Yeohwa fully agrees with him, as expected. She suggests to Soya that she leaves with her husband. This, I think, is one of those unfortunate decisions made by this family — but otherwise the ensuing drama out of this decision wouldn’t have materialized, which is, the losing and the finding of Jumong’s family. Soya should have said “yes” to her mother-in-law’s suggestion but since they have no idea of the brewing evil plan against Jumong the ladies decided for the common sense that the baby’s birth can be more attended to while Soya is in the safety of the palace, in the company of the soon-to-be grandmother of the baby. Though they knew that King Geumwa will be disappointed by Jumong’s decision still they had the confidence that no mishap will ensure, especially that Jumong’s decision is what Geumwa had hoped to accomplish also since in his youth together with Jumong’s father.

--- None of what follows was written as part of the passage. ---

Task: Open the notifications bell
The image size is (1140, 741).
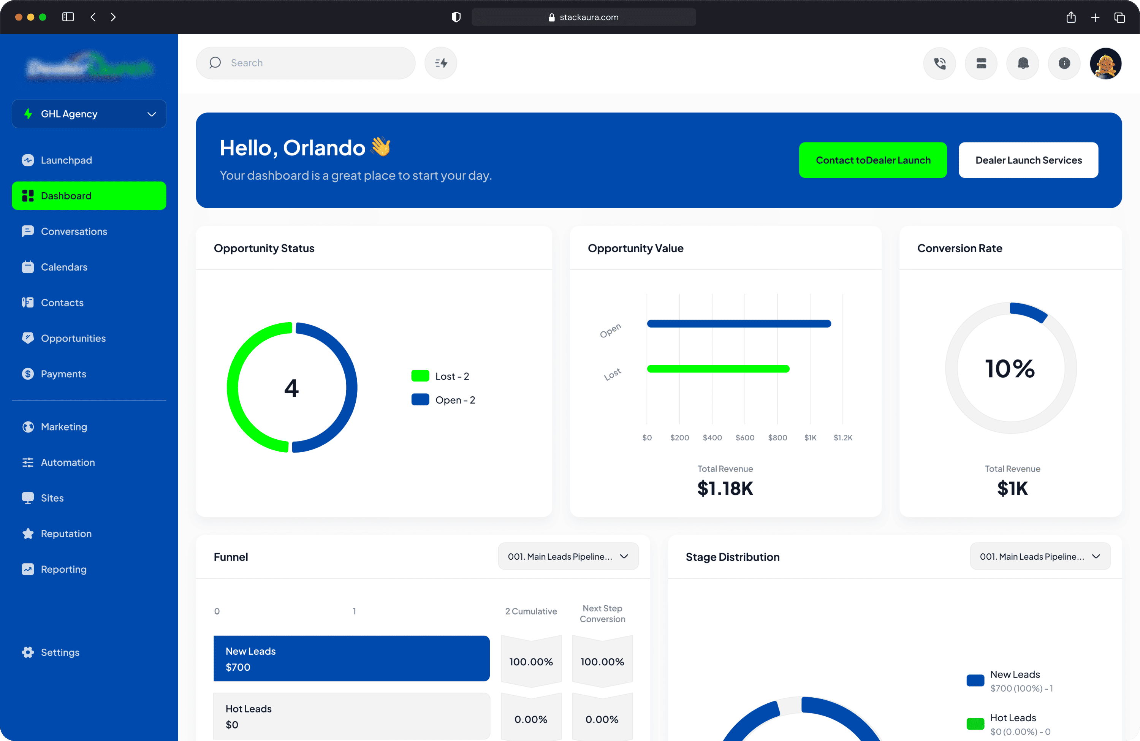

Jumong, though primarily a narration about a hero’s life, has many subplots that are in themselves complete stories. There’s the life of Geumwa and his troubled family, of Soseono’s growth into a mother and a strong leader, of the tragedy that is Ye Soya since her tribe was betrayed by one of their own, of the happy-sad love triangle that is Haemosu-Yeohwa-Geumwa, of Wootae’s life as a servant’s son who became the master’s son-in-law as well as the leader’s husband, of Daeso’s triumphs and failures both in his public and personal lives, of Youngpo’s misadventures, of Yuri’s coming out into his own… Jumong isn’t called a drama for nothing, and it has stayed as one of the best.